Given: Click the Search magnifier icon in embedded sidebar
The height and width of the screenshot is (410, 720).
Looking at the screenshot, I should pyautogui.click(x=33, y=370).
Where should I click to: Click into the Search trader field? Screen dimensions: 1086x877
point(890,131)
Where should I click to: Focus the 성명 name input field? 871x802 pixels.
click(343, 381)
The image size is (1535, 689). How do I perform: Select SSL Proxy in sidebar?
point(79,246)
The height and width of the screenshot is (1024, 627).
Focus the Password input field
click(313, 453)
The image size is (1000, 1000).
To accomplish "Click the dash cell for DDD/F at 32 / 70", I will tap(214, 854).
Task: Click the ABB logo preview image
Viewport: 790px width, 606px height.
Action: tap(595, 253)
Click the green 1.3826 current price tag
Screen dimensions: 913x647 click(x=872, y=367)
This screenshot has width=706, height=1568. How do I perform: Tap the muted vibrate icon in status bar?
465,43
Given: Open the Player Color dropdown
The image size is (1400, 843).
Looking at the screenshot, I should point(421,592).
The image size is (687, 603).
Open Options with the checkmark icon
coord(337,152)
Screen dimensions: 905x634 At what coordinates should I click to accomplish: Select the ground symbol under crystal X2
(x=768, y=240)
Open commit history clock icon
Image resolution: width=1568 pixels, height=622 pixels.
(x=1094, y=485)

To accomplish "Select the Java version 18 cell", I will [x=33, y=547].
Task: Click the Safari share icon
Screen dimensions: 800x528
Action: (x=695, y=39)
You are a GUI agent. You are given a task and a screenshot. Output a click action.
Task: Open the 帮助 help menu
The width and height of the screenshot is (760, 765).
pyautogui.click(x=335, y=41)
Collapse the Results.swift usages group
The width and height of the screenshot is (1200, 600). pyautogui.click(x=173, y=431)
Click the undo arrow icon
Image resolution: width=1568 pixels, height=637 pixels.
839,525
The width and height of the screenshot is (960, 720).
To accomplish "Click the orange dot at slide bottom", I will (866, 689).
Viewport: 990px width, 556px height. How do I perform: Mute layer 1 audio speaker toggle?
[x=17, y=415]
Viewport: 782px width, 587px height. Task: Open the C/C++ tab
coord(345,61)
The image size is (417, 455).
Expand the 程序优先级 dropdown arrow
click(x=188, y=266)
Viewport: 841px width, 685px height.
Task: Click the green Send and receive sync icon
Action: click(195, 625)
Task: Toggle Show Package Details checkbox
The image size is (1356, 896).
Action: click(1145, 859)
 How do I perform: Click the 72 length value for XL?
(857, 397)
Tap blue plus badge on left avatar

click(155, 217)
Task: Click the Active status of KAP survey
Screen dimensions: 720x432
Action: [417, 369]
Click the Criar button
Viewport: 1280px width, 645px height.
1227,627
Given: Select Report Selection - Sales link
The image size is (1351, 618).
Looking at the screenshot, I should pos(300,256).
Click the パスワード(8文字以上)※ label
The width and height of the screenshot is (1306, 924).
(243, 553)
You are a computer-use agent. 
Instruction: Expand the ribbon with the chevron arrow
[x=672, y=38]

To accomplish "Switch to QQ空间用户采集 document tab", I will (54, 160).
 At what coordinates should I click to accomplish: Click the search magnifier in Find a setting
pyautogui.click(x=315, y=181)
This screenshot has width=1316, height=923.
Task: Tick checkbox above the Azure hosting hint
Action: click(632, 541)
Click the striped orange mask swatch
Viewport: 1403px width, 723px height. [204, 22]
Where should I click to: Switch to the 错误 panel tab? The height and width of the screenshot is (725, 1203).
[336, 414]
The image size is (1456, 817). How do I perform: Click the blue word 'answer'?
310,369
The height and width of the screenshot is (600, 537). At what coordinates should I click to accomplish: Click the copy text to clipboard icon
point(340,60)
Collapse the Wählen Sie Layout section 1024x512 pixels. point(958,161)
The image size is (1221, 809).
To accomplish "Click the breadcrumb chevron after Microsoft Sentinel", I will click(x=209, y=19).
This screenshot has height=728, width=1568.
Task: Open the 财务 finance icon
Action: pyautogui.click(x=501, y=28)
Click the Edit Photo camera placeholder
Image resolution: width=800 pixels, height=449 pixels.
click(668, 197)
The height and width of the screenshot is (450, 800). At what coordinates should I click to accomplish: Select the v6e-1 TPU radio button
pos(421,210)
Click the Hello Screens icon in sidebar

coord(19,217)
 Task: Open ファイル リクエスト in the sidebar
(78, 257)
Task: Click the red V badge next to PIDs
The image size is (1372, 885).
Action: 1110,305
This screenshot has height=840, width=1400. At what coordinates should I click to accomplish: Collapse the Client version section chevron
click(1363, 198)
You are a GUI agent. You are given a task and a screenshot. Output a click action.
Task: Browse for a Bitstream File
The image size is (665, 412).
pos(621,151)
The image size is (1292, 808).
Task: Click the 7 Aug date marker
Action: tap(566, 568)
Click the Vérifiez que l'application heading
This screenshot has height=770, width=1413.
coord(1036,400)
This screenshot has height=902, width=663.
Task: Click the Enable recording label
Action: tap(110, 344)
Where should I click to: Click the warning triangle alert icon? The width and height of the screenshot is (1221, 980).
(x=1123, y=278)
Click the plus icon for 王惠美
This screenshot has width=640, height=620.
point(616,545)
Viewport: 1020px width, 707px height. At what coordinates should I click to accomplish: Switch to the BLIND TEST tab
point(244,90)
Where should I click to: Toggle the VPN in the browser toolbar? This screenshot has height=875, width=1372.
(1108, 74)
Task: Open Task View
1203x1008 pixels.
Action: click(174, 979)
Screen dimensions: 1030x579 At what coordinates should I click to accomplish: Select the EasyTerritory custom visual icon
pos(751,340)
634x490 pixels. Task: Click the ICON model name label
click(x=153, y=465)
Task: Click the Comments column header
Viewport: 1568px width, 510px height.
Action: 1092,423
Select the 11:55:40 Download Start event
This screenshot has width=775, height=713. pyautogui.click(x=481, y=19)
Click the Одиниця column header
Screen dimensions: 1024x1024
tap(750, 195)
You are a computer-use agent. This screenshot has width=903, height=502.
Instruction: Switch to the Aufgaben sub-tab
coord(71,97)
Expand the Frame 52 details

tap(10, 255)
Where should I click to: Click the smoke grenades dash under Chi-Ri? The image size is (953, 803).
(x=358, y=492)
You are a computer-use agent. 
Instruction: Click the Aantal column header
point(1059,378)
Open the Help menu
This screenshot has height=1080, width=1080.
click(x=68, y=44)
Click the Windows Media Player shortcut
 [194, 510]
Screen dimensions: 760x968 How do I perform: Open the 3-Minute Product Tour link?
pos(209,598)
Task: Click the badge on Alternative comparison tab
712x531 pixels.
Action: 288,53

■ ■ ■

** WHAT THE TASK ASKS **
Word for word, give the material above a second time.

** SOLUTION **
Given: Click the Search magnifier icon in embedded sidebar
The height and width of the screenshot is (410, 720).
Looking at the screenshot, I should pyautogui.click(x=33, y=370).
Where should I click to: Click into the Search trader field? Screen dimensions: 1086x877
point(890,131)
Where should I click to: Focus the 성명 name input field? 871x802 pixels.
click(343, 381)
The image size is (1535, 689). How do I perform: Select SSL Proxy in sidebar?
point(79,246)
The height and width of the screenshot is (1024, 627).
Focus the Password input field
click(313, 453)
The image size is (1000, 1000).
To accomplish "Click the dash cell for DDD/F at 32 / 70", I will tap(214, 854).
Task: Click the ABB logo preview image
Viewport: 790px width, 606px height.
Action: tap(595, 253)
Click the green 1.3826 current price tag
Screen dimensions: 913x647 click(x=872, y=367)
This screenshot has width=706, height=1568. How do I perform: Tap the muted vibrate icon in status bar?
465,43
Given: Open the Player Color dropdown
The image size is (1400, 843).
Looking at the screenshot, I should point(421,592).
The image size is (687, 603).
Open Options with the checkmark icon
coord(337,152)
Screen dimensions: 905x634 At what coordinates should I click to accomplish: Select the ground symbol under crystal X2
(x=768, y=240)
Open commit history clock icon
Image resolution: width=1568 pixels, height=622 pixels.
(x=1094, y=485)

To accomplish "Select the Java version 18 cell", I will [x=33, y=547].
Task: Click the Safari share icon
Screen dimensions: 800x528
Action: (x=695, y=39)
You are a GUI agent. You are given a task and a screenshot. Output a click action.
Task: Open the 帮助 help menu
The width and height of the screenshot is (760, 765).
pyautogui.click(x=335, y=41)
Collapse the Results.swift usages group
The width and height of the screenshot is (1200, 600). pyautogui.click(x=173, y=431)
Click the undo arrow icon
Image resolution: width=1568 pixels, height=637 pixels.
839,525
The width and height of the screenshot is (960, 720).
To accomplish "Click the orange dot at slide bottom", I will (866, 689).
Viewport: 990px width, 556px height. How do I perform: Mute layer 1 audio speaker toggle?
[x=17, y=415]
Viewport: 782px width, 587px height. Task: Open the C/C++ tab
coord(345,61)
The image size is (417, 455).
Expand the 程序优先级 dropdown arrow
click(x=188, y=266)
Viewport: 841px width, 685px height.
Task: Click the green Send and receive sync icon
Action: click(195, 625)
Task: Toggle Show Package Details checkbox
The image size is (1356, 896).
Action: click(1145, 859)
 How do I perform: Click the 72 length value for XL?
(857, 397)
Tap blue plus badge on left avatar

click(155, 217)
Task: Click the Active status of KAP survey
Screen dimensions: 720x432
Action: [417, 369]
Click the Criar button
Viewport: 1280px width, 645px height.
1227,627
Given: Select Report Selection - Sales link
The image size is (1351, 618).
Looking at the screenshot, I should pos(300,256).
Click the パスワード(8文字以上)※ label
The width and height of the screenshot is (1306, 924).
(243, 553)
You are a computer-use agent. 
Instruction: Expand the ribbon with the chevron arrow
[x=672, y=38]

To accomplish "Switch to QQ空间用户采集 document tab", I will (54, 160).
 At what coordinates should I click to accomplish: Click the search magnifier in Find a setting
pyautogui.click(x=315, y=181)
This screenshot has width=1316, height=923.
Task: Tick checkbox above the Azure hosting hint
Action: click(632, 541)
Click the striped orange mask swatch
Viewport: 1403px width, 723px height. [204, 22]
Where should I click to: Switch to the 错误 panel tab? The height and width of the screenshot is (725, 1203).
[336, 414]
The image size is (1456, 817). How do I perform: Click the blue word 'answer'?
310,369
The height and width of the screenshot is (600, 537). At what coordinates should I click to accomplish: Click the copy text to clipboard icon
point(340,60)
Collapse the Wählen Sie Layout section 1024x512 pixels. point(958,161)
The image size is (1221, 809).
To accomplish "Click the breadcrumb chevron after Microsoft Sentinel", I will click(x=209, y=19).
This screenshot has height=728, width=1568.
Task: Open the 财务 finance icon
Action: pyautogui.click(x=501, y=28)
Click the Edit Photo camera placeholder
Image resolution: width=800 pixels, height=449 pixels.
click(668, 197)
The height and width of the screenshot is (450, 800). At what coordinates should I click to accomplish: Select the v6e-1 TPU radio button
pos(421,210)
Click the Hello Screens icon in sidebar

coord(19,217)
 Task: Open ファイル リクエスト in the sidebar
(78, 257)
Task: Click the red V badge next to PIDs
The image size is (1372, 885).
Action: 1110,305
This screenshot has height=840, width=1400. At what coordinates should I click to accomplish: Collapse the Client version section chevron
click(1363, 198)
You are a GUI agent. You are given a task and a screenshot. Output a click action.
Task: Browse for a Bitstream File
The image size is (665, 412).
pos(621,151)
The image size is (1292, 808).
Task: Click the 7 Aug date marker
Action: tap(566, 568)
Click the Vérifiez que l'application heading
This screenshot has height=770, width=1413.
coord(1036,400)
This screenshot has height=902, width=663.
Task: Click the Enable recording label
Action: tap(110, 344)
Where should I click to: Click the warning triangle alert icon? The width and height of the screenshot is (1221, 980).
(x=1123, y=278)
Click the plus icon for 王惠美
This screenshot has width=640, height=620.
point(616,545)
Viewport: 1020px width, 707px height. At what coordinates should I click to accomplish: Switch to the BLIND TEST tab
point(244,90)
Where should I click to: Toggle the VPN in the browser toolbar? This screenshot has height=875, width=1372.
(1108, 74)
Task: Open Task View
1203x1008 pixels.
Action: click(174, 979)
Screen dimensions: 1030x579 At what coordinates should I click to accomplish: Select the EasyTerritory custom visual icon
pos(751,340)
634x490 pixels. Task: Click the ICON model name label
click(x=153, y=465)
Task: Click the Comments column header
Viewport: 1568px width, 510px height.
Action: 1092,423
Select the 11:55:40 Download Start event
This screenshot has width=775, height=713. pyautogui.click(x=481, y=19)
Click the Одиниця column header
Screen dimensions: 1024x1024
tap(750, 195)
You are a computer-use agent. This screenshot has width=903, height=502.
Instruction: Switch to the Aufgaben sub-tab
coord(71,97)
Expand the Frame 52 details

tap(10, 255)
Where should I click to: Click the smoke grenades dash under Chi-Ri? The image size is (953, 803).
(x=358, y=492)
You are a computer-use agent. 
Instruction: Click the Aantal column header
point(1059,378)
Open the Help menu
This screenshot has height=1080, width=1080.
click(x=68, y=44)
Click the Windows Media Player shortcut
 [194, 510]
Screen dimensions: 760x968 How do I perform: Open the 3-Minute Product Tour link?
pos(209,598)
Task: Click the badge on Alternative comparison tab
712x531 pixels.
Action: 288,53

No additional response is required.